Laura Beaulieu offered the most honest framing in the thread: "Not everyone updates agents or skills. A few select people do. Building a skill or an agent takes three things: mastery of your job, the brand, and the AI. That's the benchmark. Most people are still climbing on at least one."

Her model: a small group builds, everyone else uses. Big team? An AI Center of Excellence plus a few capable ICs. Small team? One or two champions, often a GTM engineer. Skills live in shared GitHub. Nothing ships without QA review. A weekly Slack release lists every change.

Jonathan Martinez described an even leaner version: "load into GitHub > everyone downloads latest repo with skills > changes are made weekly by orchestrator > team updates to latest repo bi-weekly or weekly." Minimal process, but it works because someone owns the orchestration.

The pattern across all the serious answers: separate the builder role from the user role. Don't expect everyone to build. Do expect everyone to use. And put a named human between the two.

Run It This Week

Setup: Pick 3–5 repeatable, context-heavy workflows your team runs weekly (SEO audits, content repurposing, competitor briefs). Build each as a single-purpose skill, not one monolithic agent. Practitioner guidance consistently recommends small, composable skills over large ones.

Eval gate: Before any skill ships, write 5–6 expected outputs. Run the skill. Compare. If it "behaves like a horoscope," rewrite the description. Claude can under-trigger unless descriptions are explicit; make them pushy, with clear trigger phrases tied to real user intent.

Launch: Assign one owner (your orchestrator). Skills go in a shared repo. Weekly Slack release with what changed. Q&A lives in that thread.

Readout (monthly): Which skills got used? Which got ignored?

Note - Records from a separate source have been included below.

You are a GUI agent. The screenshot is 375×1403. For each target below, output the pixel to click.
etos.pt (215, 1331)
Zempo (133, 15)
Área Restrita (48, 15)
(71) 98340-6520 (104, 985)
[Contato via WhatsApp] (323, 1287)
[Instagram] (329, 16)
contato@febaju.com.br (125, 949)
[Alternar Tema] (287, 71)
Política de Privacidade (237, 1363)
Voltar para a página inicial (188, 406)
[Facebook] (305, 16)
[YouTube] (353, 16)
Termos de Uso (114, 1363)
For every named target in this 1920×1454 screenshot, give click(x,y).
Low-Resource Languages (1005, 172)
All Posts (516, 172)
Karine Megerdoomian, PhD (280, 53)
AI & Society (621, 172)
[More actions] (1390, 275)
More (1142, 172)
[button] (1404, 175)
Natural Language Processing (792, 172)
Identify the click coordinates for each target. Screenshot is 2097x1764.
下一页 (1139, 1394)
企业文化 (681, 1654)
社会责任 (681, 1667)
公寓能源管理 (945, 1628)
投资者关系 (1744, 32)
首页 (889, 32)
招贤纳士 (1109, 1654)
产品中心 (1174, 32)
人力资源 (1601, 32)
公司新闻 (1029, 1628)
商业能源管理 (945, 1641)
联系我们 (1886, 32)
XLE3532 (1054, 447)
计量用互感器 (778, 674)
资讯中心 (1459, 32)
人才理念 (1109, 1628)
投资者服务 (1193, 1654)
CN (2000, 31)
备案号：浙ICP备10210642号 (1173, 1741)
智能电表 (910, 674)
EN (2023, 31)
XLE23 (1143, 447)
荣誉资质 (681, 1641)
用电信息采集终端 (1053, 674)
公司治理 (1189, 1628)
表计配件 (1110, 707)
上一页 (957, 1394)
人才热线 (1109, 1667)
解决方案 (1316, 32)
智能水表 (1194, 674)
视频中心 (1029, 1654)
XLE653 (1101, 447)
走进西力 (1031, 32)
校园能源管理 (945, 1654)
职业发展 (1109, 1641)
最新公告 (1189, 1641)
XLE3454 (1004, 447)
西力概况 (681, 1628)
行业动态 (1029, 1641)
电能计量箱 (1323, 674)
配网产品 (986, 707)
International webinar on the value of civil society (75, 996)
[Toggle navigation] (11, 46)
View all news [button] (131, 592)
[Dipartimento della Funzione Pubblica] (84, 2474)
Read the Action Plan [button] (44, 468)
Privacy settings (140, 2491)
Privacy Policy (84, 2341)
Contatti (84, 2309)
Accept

Ignored skills get rewritten or retired. No re-announcing.

Hypothesis: If we gate every skill behind a 5-output eval and run monthly usage reviews, then adoption of shared skills will increase because trust in output quality goes up and redundant personal skills go down.

Success = 60%+ of team using shared skills weekly within 60 days. Guardrails = track skill invocation count and user-reported quality score (1–5). Stop-loss = if fewer than 3 skills pass eval after two build cycles, the problem is upstream (wrong workflows selected, not skill design).

The Trade-Off Nobody Mentions

This approach concentrates build authority in a small group. That's the point, and that's the risk. Senior practitioners save 8–10 hours per week with AI; junior team members save less. The builders become a bottleneck if you don't protect their time. And if a builder leaves without documentation, you're back to the "heroes holding institutional knowledge" problem that marketing ops exists to solve.

Baranskyi's versioned repo and eval lists aren't just quality controls. They're institutional memory. The skill file, the eval list, and the usage data together mean any new builder can pick up where the last one left off. That's the part most teams skip, and it's the part that makes the whole thing compound instead of collapse.